(GIVEN REQUEST):
Copy out the entries below, switching every "image size" to "screenshot size" and changing nothing else. Leave the pictures out.

(MATERIAL FOR THE TASK):
-- Start --
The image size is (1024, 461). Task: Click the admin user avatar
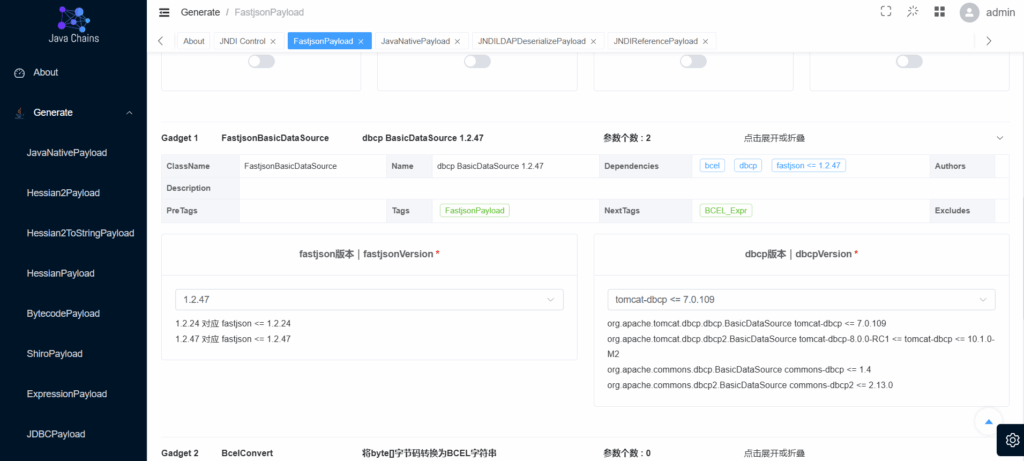[x=968, y=12]
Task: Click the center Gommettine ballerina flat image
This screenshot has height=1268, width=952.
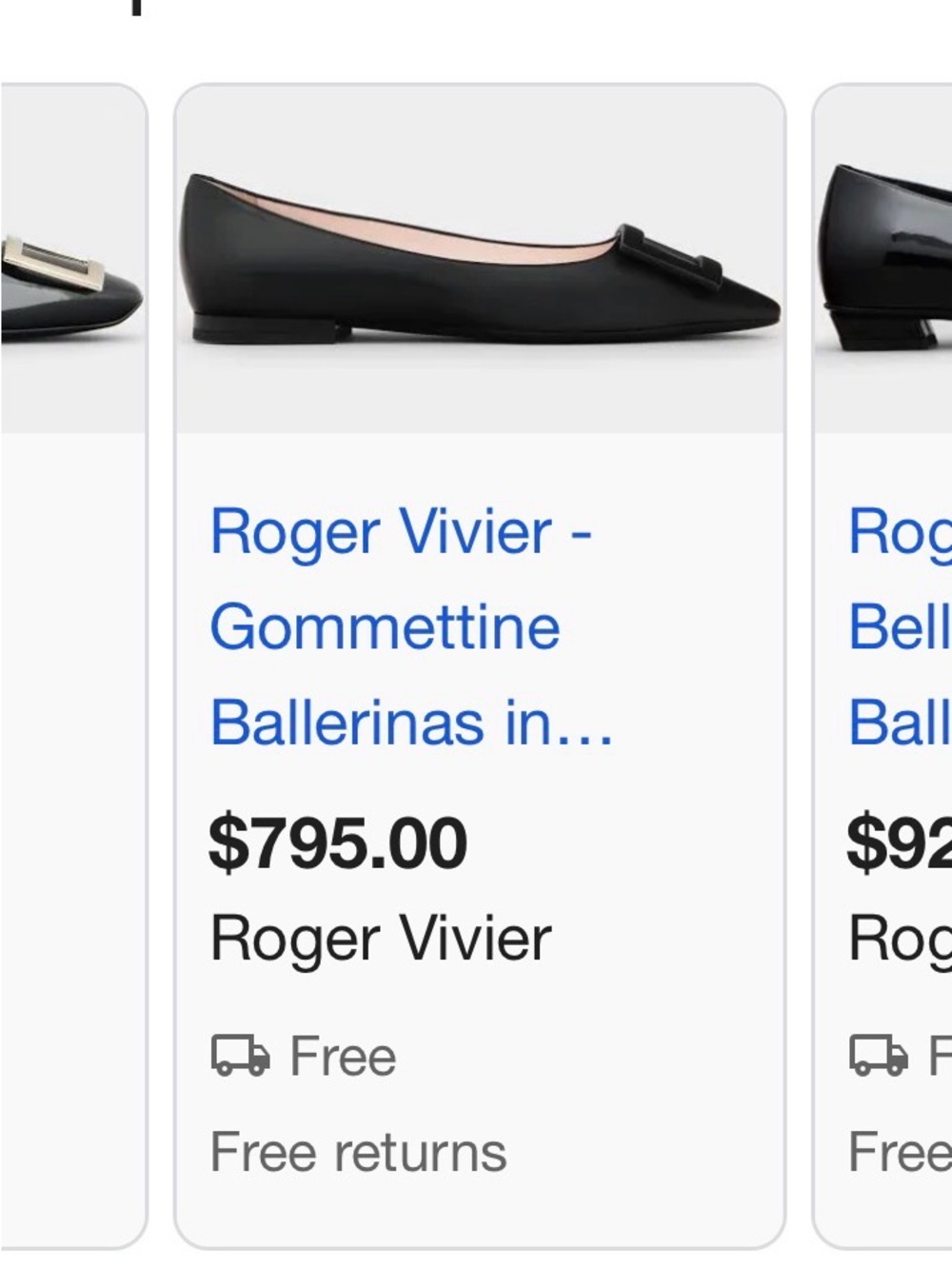Action: pyautogui.click(x=481, y=257)
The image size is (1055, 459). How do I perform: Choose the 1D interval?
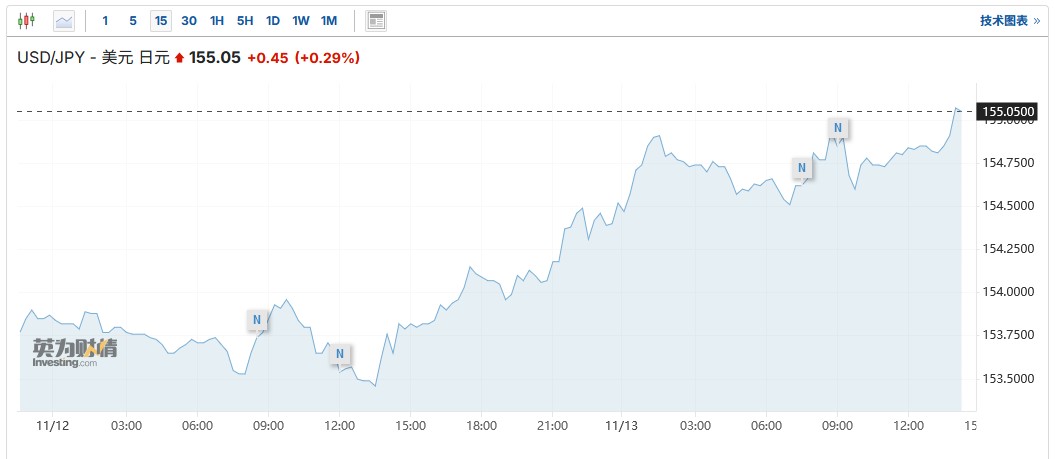(x=273, y=20)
-- End --
(RESULT BELOW):
The screenshot size is (1024, 461). Task: Click the admin user avatar
[x=968, y=12]
Task: Click the center Gommettine ballerina flat image
This screenshot has height=1268, width=952.
Action: pyautogui.click(x=481, y=257)
The screenshot size is (1055, 459). How do I perform: Choose the 1D interval?
(x=273, y=20)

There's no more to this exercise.